By Frank Tang - Analysis

NEW YORK (Reuters) - Even as fears of deflation prompted the U.S. Federal Reserve on Tuesday to slash interest rates to the bone, gold retained its allure as an inflation hedge among investors watching central banks flood financial markets with money.

The conventional wisdom is that the price of bullion, seen as a safe haven that retains value in times of inflation, will drop on the threat of deflation, a devastating economic state in which overall prices decline.

But fund managers said they expect gold to stay well bid as central banks expand money supply to bolster the economy at the expense of fighting inflation.

"Gold does not benefit from deflation, but rather it benefits from the cure of the deflation," said Axel Merk, manager of the Merk Hard and Asian Currency Funds, with $300 million of assets.

With U.S. rates and Treasury yields at rock bottom, Merk said, the dollar will weaken.

The Fed cut its target for overnight interest rates to a record low zero to 0.25 percent. The central bank said it would employ "all available tools" to dispel a year-long recession.

Brian Hicks, co-manager of the $500 million Global Resources Fund at U.S. Global Investors, said he expected gold to revisit $1,000 some time next year, driven by negative real interest rates and the massive amount of money to be injected into the system by central banks.

"At some point, the market is going to transition from an environment of concerns over deflation to an environment of concerns over inflation, and that's the real inflection point for gold," said Hicks.

On Tuesday, U.S. February gold futures and spot gold both rose above $850 an ounce. Gold remains nearly 20 percent below the all-time high of $1,030.80 it hit on March 17. It fell amid a wave of "deleveraging" in which investors sold bullion for cash to cover margin calls amid losses in other assets.

GOLD AS A MONETARY VEHICLE

However, fund managers said a major obstacle to gold's rise would be removed as the market has already seen most investment liquidation and as fund redemption eased after the U.S. stock market plummeted to an 11-year low.

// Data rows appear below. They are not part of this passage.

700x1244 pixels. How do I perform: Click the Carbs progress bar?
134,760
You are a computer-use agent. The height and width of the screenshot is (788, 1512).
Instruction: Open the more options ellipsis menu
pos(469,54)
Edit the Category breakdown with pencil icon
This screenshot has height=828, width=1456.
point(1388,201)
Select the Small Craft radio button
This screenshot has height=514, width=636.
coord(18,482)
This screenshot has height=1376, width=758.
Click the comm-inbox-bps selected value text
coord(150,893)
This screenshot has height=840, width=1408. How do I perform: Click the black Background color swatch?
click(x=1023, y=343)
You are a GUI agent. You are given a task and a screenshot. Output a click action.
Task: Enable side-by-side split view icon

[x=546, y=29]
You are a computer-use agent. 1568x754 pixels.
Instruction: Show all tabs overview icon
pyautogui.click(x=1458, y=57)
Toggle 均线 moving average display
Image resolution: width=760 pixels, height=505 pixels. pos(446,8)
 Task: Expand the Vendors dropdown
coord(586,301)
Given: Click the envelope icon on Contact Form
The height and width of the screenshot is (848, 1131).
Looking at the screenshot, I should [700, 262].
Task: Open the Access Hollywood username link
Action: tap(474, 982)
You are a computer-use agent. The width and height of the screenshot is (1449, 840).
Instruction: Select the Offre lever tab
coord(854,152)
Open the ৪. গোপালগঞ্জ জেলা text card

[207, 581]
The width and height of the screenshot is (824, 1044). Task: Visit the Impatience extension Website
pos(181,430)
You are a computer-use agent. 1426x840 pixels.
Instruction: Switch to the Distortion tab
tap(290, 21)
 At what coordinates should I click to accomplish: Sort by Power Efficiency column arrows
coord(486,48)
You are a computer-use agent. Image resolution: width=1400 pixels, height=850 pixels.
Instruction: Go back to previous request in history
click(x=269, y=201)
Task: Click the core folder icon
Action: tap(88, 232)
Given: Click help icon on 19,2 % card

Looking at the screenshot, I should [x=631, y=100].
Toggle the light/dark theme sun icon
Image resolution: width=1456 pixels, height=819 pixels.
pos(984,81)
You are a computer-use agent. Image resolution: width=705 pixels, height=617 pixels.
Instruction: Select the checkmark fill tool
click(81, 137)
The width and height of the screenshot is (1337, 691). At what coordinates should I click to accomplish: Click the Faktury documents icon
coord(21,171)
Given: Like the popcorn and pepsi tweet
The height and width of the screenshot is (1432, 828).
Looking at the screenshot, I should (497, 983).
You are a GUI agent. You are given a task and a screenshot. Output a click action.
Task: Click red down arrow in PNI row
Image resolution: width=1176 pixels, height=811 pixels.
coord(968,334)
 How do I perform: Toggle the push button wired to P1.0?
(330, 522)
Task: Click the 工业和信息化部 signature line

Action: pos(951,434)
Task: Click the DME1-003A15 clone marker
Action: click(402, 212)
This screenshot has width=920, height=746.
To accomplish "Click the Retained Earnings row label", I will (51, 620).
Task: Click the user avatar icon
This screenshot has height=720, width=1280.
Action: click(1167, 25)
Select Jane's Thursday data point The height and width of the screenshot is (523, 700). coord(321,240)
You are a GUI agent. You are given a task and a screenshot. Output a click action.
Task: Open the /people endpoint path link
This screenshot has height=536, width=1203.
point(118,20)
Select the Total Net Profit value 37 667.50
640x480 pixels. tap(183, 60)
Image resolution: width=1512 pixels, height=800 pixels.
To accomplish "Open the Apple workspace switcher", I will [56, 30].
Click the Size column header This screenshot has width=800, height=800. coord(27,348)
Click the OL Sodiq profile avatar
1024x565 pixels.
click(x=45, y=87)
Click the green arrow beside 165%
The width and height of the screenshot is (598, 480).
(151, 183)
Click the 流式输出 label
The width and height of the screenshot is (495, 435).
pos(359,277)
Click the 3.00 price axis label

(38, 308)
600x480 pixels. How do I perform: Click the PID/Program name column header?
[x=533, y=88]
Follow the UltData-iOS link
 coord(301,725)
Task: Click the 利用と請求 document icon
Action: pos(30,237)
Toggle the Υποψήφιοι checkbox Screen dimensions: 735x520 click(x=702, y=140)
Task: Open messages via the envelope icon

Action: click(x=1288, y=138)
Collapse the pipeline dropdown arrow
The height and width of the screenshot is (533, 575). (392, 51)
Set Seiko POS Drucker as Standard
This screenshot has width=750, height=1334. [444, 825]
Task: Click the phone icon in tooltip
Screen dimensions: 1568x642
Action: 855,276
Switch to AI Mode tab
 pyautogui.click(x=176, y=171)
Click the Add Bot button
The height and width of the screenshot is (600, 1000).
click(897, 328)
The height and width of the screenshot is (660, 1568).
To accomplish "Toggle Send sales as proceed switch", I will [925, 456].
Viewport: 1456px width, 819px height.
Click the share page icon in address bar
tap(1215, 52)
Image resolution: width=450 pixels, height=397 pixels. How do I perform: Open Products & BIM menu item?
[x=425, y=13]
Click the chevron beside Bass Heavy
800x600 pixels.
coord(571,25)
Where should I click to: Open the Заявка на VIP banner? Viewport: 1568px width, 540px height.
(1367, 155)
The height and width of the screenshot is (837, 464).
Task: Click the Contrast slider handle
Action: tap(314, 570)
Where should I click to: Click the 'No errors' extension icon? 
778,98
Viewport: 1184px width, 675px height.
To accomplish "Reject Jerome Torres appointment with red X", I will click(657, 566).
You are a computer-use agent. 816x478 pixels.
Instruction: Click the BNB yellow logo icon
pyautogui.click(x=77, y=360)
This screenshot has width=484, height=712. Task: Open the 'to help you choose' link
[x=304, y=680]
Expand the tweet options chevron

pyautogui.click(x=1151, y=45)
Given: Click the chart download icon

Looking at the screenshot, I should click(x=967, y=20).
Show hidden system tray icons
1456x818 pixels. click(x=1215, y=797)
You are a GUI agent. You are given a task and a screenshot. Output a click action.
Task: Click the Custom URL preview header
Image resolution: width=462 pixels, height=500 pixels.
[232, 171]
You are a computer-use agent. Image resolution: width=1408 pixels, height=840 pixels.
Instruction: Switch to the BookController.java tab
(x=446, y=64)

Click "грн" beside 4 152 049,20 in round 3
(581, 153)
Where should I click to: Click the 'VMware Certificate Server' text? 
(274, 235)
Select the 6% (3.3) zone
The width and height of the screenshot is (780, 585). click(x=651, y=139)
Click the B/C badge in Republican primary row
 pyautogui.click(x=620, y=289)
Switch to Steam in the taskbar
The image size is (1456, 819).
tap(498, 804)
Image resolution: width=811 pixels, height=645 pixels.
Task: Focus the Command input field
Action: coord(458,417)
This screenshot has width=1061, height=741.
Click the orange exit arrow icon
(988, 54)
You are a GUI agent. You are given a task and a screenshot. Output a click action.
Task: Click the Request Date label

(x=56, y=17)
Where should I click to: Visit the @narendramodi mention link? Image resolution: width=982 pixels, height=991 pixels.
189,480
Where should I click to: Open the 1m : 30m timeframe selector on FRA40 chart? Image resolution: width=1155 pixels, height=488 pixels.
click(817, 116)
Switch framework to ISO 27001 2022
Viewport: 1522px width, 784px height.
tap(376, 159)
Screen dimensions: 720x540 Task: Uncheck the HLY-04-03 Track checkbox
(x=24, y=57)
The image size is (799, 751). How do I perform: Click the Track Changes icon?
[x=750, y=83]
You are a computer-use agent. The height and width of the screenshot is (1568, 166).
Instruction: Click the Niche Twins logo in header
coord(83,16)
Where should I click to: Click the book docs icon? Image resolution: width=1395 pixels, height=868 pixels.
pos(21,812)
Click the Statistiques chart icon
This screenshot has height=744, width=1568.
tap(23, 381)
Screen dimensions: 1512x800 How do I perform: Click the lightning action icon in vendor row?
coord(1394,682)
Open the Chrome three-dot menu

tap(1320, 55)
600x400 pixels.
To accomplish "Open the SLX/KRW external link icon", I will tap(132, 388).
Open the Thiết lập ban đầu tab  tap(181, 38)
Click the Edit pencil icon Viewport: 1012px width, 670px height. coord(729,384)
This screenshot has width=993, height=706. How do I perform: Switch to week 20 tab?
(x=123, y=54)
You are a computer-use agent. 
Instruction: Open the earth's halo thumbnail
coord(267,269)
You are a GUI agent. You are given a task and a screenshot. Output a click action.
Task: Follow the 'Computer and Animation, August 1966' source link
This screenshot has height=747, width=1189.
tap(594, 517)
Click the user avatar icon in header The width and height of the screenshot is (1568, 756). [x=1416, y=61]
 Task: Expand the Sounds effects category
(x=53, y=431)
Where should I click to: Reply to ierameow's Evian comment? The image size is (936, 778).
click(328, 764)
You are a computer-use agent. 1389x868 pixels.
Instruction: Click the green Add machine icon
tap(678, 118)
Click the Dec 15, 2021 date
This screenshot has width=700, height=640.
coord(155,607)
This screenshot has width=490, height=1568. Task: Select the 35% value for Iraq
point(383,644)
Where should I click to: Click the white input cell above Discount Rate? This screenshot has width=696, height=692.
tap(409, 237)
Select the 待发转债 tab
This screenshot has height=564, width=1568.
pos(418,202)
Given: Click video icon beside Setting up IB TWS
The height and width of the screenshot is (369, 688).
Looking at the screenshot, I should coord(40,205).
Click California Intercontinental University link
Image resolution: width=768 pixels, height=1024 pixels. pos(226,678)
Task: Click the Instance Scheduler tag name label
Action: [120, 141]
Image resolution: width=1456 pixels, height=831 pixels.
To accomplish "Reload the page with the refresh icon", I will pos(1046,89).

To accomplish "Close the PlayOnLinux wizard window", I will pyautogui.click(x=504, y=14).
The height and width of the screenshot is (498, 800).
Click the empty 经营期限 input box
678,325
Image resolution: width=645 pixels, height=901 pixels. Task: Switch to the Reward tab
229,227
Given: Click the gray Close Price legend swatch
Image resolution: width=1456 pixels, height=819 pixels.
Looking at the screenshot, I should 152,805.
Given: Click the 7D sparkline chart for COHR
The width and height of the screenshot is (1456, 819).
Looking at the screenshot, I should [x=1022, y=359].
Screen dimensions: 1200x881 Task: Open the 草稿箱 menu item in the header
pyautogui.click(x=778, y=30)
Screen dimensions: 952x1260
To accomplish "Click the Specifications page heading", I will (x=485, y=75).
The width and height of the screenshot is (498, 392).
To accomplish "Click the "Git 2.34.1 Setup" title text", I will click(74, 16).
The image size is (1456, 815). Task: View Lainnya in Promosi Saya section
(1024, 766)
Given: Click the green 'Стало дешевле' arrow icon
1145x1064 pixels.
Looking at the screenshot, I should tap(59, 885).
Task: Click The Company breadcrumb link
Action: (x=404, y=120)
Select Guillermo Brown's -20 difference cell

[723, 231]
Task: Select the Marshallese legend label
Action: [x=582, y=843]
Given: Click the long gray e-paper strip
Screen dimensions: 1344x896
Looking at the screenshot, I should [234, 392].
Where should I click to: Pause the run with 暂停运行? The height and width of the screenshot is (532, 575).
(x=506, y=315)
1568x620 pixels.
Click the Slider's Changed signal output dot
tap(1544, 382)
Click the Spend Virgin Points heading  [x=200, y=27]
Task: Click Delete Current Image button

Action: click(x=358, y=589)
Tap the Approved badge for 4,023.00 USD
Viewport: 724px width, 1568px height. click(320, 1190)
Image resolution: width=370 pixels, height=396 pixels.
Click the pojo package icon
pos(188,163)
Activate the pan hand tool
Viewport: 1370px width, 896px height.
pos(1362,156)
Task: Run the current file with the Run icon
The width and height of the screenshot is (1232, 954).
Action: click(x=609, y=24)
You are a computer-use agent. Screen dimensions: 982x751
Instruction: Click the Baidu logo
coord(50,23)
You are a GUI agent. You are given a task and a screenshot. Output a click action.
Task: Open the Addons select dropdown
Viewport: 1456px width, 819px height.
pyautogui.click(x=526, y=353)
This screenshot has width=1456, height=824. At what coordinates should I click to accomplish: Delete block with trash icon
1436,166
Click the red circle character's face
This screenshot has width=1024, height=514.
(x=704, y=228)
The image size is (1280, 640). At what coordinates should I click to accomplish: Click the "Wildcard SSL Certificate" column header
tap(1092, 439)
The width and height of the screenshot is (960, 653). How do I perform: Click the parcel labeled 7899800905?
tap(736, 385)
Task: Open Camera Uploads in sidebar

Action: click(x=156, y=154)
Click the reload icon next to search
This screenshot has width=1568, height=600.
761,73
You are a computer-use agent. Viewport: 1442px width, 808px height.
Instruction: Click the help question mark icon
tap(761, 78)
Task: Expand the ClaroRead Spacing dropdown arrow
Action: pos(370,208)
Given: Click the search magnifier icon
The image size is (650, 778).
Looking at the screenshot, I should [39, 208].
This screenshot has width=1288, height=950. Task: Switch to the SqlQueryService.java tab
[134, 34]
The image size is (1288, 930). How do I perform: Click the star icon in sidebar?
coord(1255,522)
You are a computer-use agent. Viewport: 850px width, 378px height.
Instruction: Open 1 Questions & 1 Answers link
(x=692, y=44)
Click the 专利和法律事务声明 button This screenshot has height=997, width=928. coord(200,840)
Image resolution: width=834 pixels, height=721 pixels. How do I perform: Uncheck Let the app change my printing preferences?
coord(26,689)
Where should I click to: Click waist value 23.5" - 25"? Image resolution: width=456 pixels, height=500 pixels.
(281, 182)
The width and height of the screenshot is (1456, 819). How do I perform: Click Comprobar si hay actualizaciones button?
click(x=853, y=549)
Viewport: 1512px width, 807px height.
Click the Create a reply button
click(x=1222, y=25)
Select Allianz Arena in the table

"There aren't many assets that are desirable now, and gold is showing its true color as a financial asset," while other industrial metals such as copper were falling in sympathy of a weakening economy, said Bill O'Neill, managing partner of LOGIC Advisors.

O'Neill said gold has still attracted strong demand in the physical market, with unprecedented buying in gold coins and bullion bars in the last several months even as most asset prices dropped.

Caesar Bryan, portfolio manager of GAMCO Gold Fund, said bullion could rally against most currencies as major industrial countries fight recession using policies that should depreciate their currencies.

"When confidence falters in paper currencies and other investment assets, then interest rises in gold. I think that is where we are," said Bryan, who manages $360 fund assets.